Remove ntree limit in python package. (#8345)

- Remove `ntree_limit`. The parameter has been deprecated since 1.4.0.
- The SHAP package compatibility is broken.

tests/python/test_basic_models.py

@@ -64,7 +64,7 @@ class TestModels:
         num_round = 2
         bst = xgb.train(param, dtrain, num_round, watchlist)
         # this is prediction
-        preds = bst.predict(dtest, ntree_limit=num_round)
+        preds = bst.predict(dtest, iteration_range=(0, num_round))
         labels = dtest.get_label()
         err = sum(1 for i in range(len(preds))
                   if int(preds[i] > 0.5) != labels[i]) / float(len(preds))
@@ -83,7 +83,7 @@ class TestModels:
             bst2 = xgb.Booster(params=param, model_file=model_path)
             dtest2 = xgb.DMatrix(dtest_path)
 
-        preds2 = bst2.predict(dtest2, ntree_limit=num_round)
····················
» Your tasks
(A) In the commit, since which version has the `ntree_limit` parameter been deprecated?
(B) Please extract the part of the commit word for word, starting with "tests/python/test_basic_models.py" and going on through "preds = bst.predict(dtest, ntree_limit=num_round)".

» Raw data
····················
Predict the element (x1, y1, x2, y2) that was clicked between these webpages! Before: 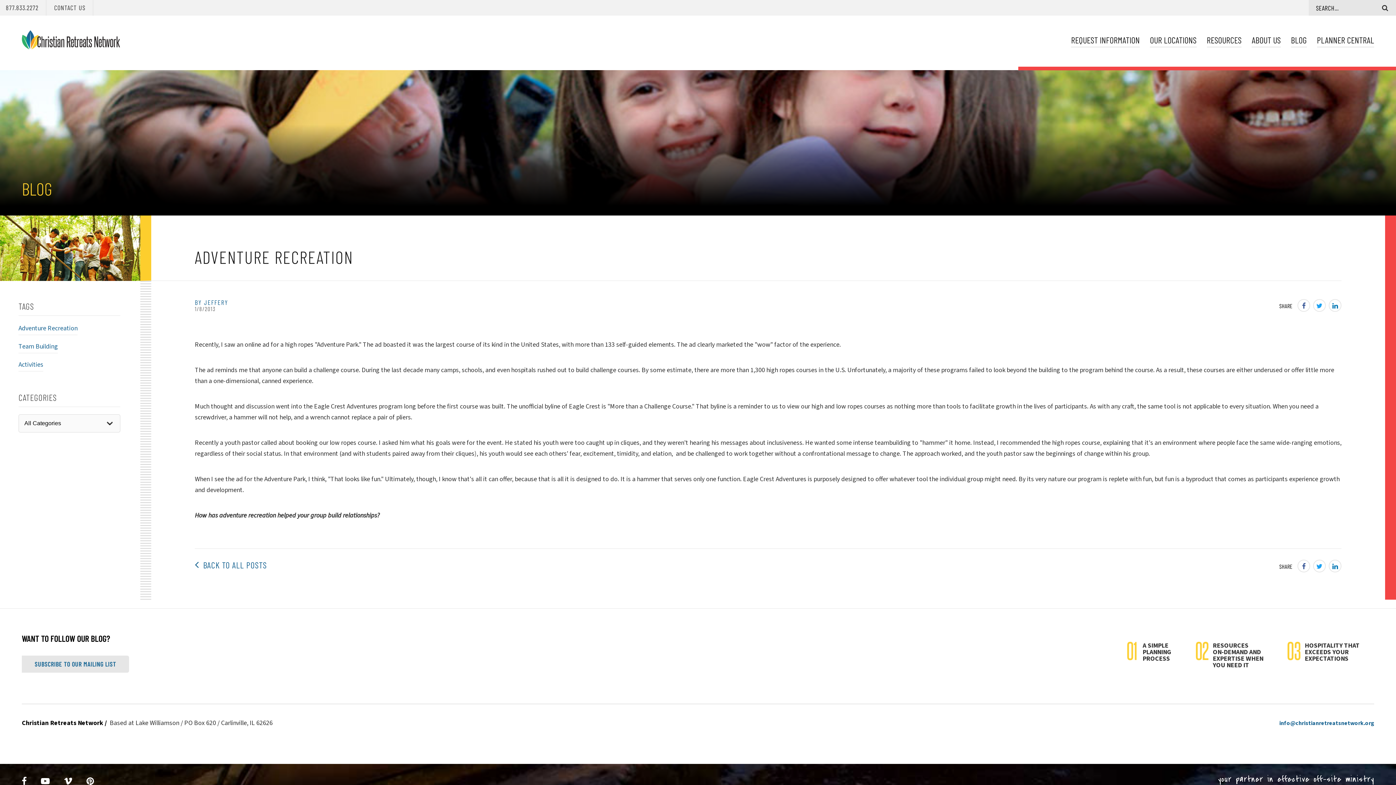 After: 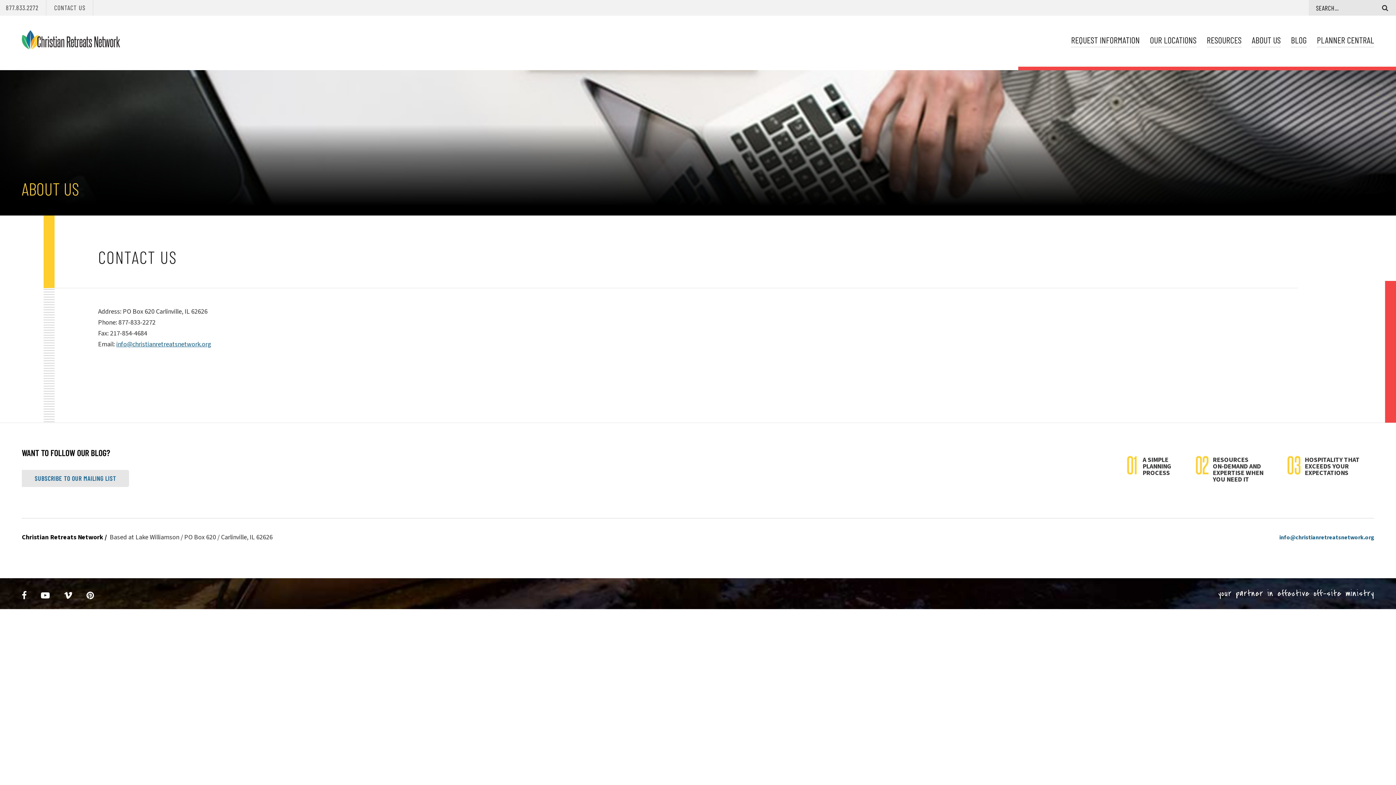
····················
» Answers below
(A) 1.4.0

(B)
tests/python/test_basic_models.py

@@ -64,7 +64,7 @@ class TestModels:
         num_round = 2
         bst = xgb.train(param, dtrain, num_round, watchlist)
         # this is prediction
-        preds = bst.predict(dtest, ntree_limit=num_round)